Nobody wants to come to the sports section to read about global oil politics and a murderous despot. But golf has been on a collision course with this reality all year, all in the name of show-me-the-money. The game has taken a huge hit because of it. That is, the professional game.

Speaking for myself and maybe for you, they can’t take golf away from me.

For some years, Reed was selling Team USA and these-colors-don’t-run as effectively as anybody ever has. But I would say he has jumped ship, in the name of green loot and, unwittingly, black gold. He can do what he wants. We don’t have to like it.

The 48 LIVsters are in Bangkok this week, in Jeddah the week after that and in Miami at the end of the month. It’s amazing how much LIV has been able to do in its first year. Good use of huge sums. Greg Norman and his cohorts signed Dustin Johnson, Cam Smith, Abe Ancer and Henrik Stenson, which cost the affable Swede his Ryder Cup captaincy. They got capable tournament broadcasts up and out on YouTube. They dug their way under the skin of the PGA Tour, maybe unnecessarily.

A sidebar question: Are 54-hole events with 48 players without a cut and with a shotgun start really a threat?

LIV Golf does not do anything for me. For one, the thing I like most about the PGA Tour is that it’s not by invitation only. You shoot the scores, you get the slot, no matter who you are. For another, I don’t like or respect the funding source for the LIV series. I’m not saying that every corporation that supports professional golf in the United States is Mother Teresa Inc. But I can’t name one that’s in bed with Putin, choosing to make money out of chaos, or aligned with a country that is waging war with its neighbor that has resulted in the death of thousands upon thousands. It is beyond repulsive.


Patrick Reed shakes hands with former President Donald Trump the LIV Golf Invitational - Bedminster in July.

Chris Trotman/LIV Golf

The final LIV event this year is at Trump Doral. A July LIV event was at Trump Bedminster. There most likely will be at least three LIV events on Trump courses next year. I have played a lot of golf with Donald Trump, when he was playing a business mogul on TV. He was a lot of fun to play with.
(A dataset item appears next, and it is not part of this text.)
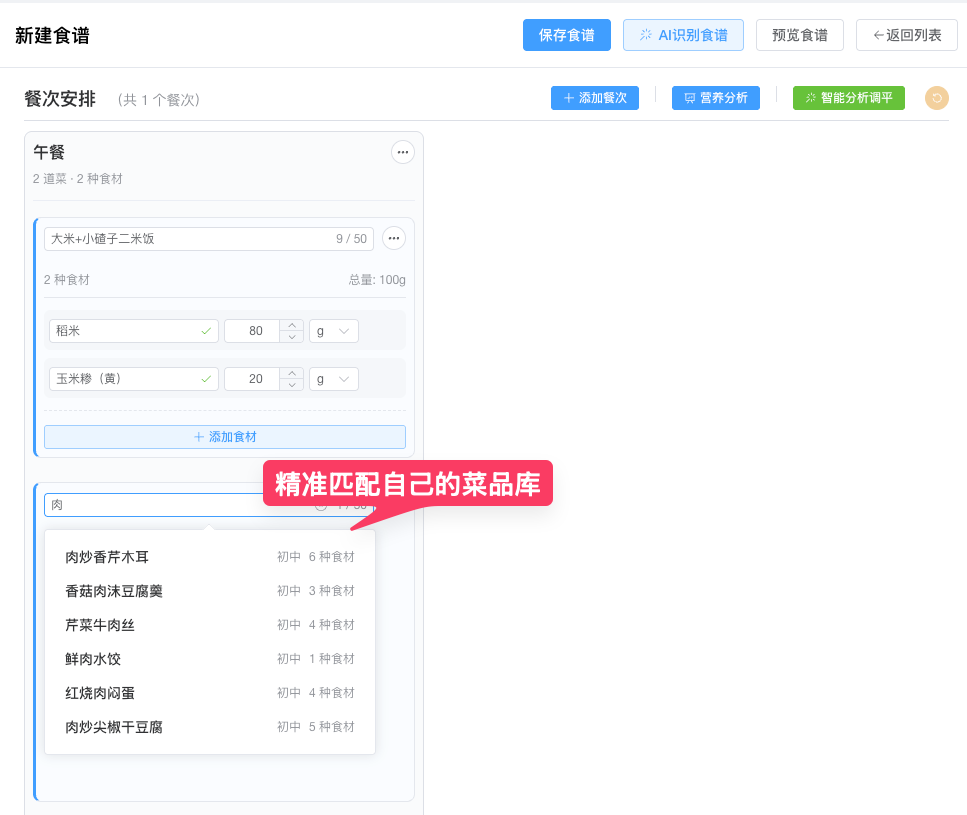Open the unit dropdown for 玉米糁（黄）
Viewport: 967px width, 815px height.
tap(333, 379)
And while I don’t profess to be a historian of any kind, I cannot name another American in my lifetime (I was born under the star of Eisenhower) who has been a greater threat to our ideals.

How many of our fellow Americans have sacrificed their lives for those ideals, for our right to life, liberty and the pursuit of happiness?
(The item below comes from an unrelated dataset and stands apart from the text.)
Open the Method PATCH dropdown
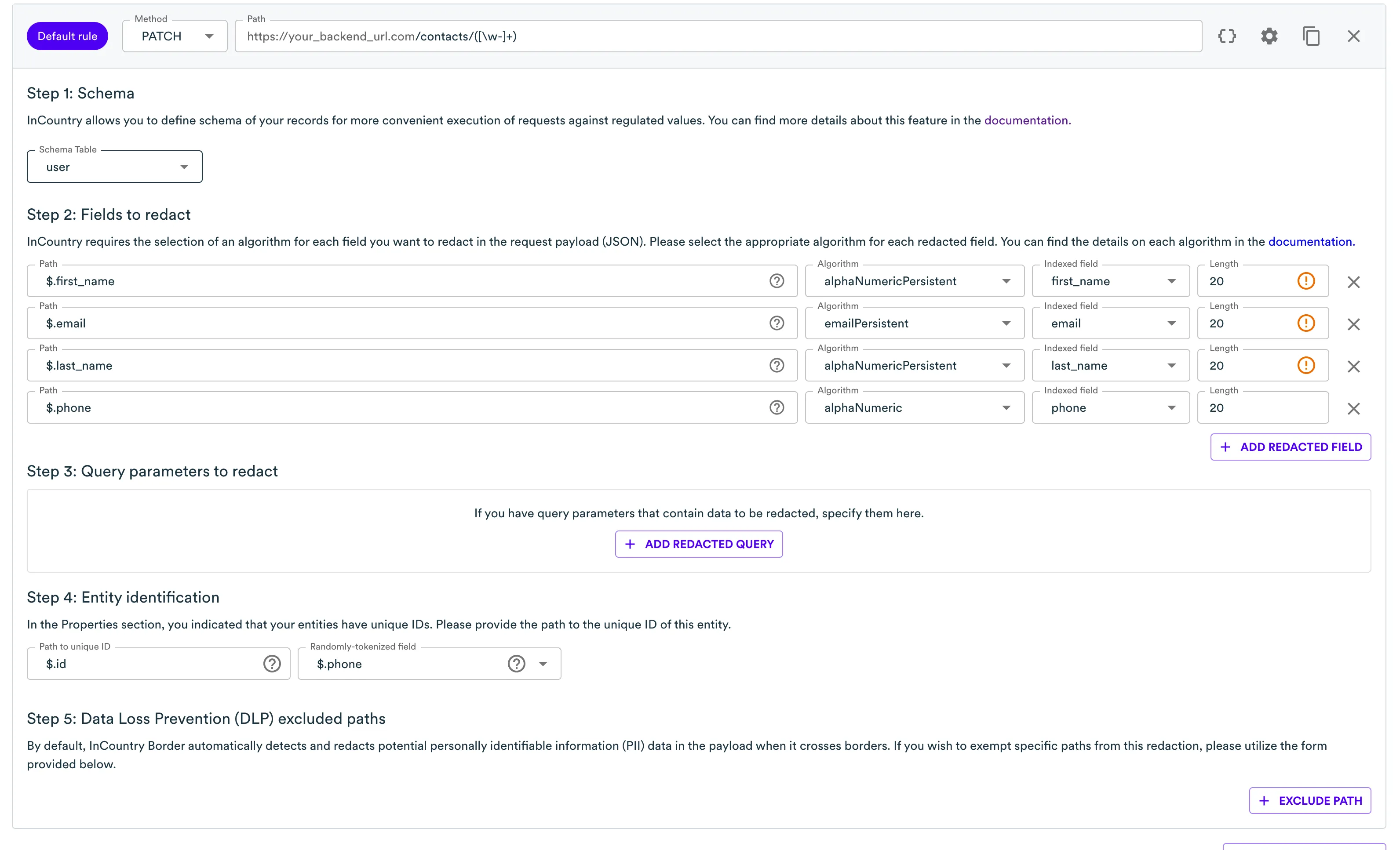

Yes, somewhere in there is ye olde game. Golf is part of the American dream. Our pursuit of golf is a kind of happiness, is it not?
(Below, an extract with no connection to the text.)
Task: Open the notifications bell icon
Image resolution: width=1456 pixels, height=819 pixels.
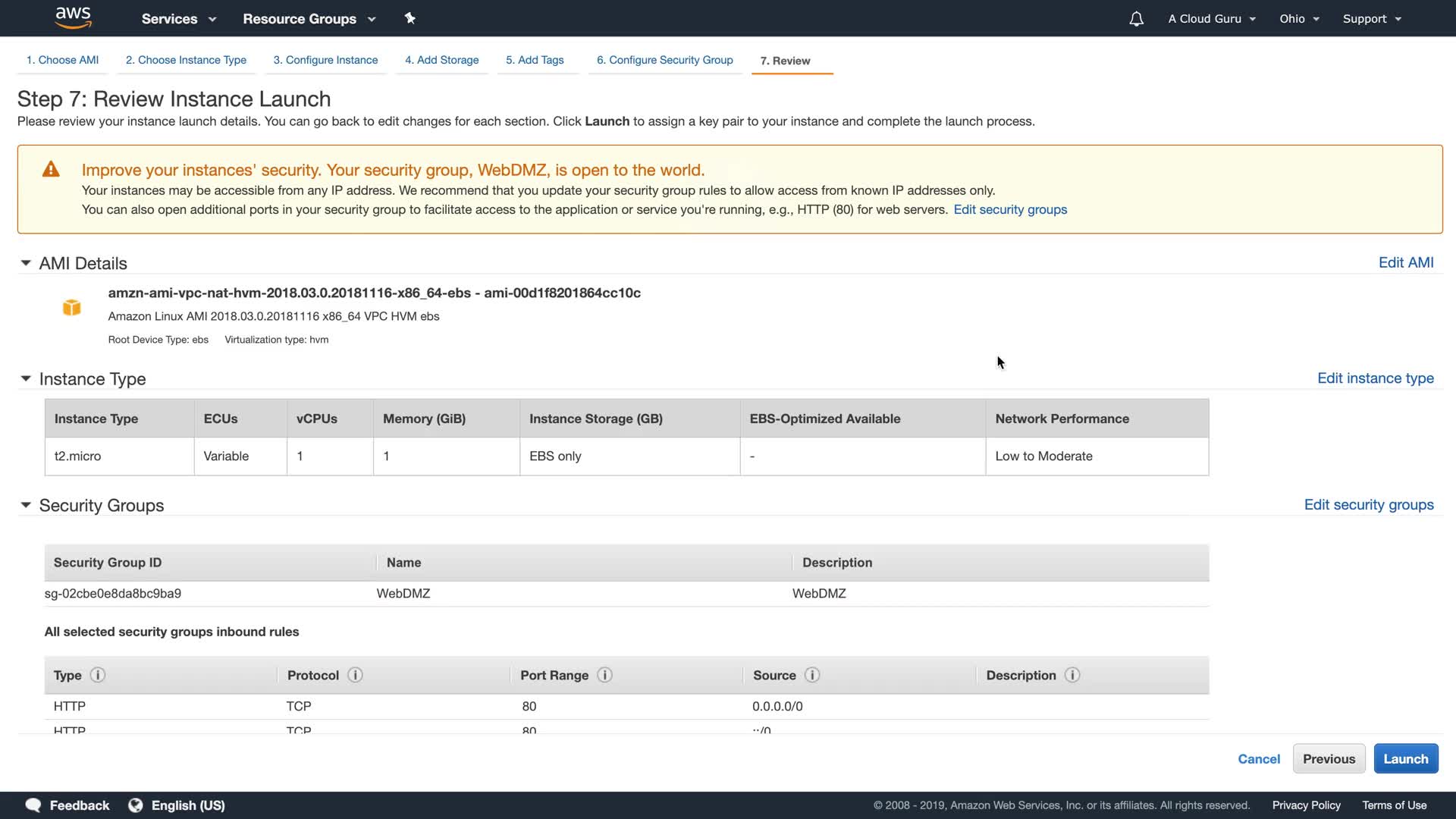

I wouldn’t want to be aligned with a golf league that’s aligned with Donald J. Trump. Seeing Trump on a golf course makes him seem mainstream, legitimate, normal. Until Trump came along, we’d never had a president who was not committed to the peaceful transfer of power. Trump claims Jack Nicklaus as a friend. Part of Nicklaus’s legacy is how he handled defeat. The art of the loss. You probably know he was the runner-up 19 times in majors alone. Evidently, Trump missed that part. He is still claiming he won the 2020 election. He once told me he shot 68 at Bel Air. His own playing partner from that round told me the score was a fantasy.

The New York Times headline said the Saudi and Russian agreement on oil production was a “Jab at the West.” Somewhere way down the line, it was a jab at Western golf too. Western golf has a value system you can be proud of. At its core, it’s democratic. Golf is hard, but at least it’s fair.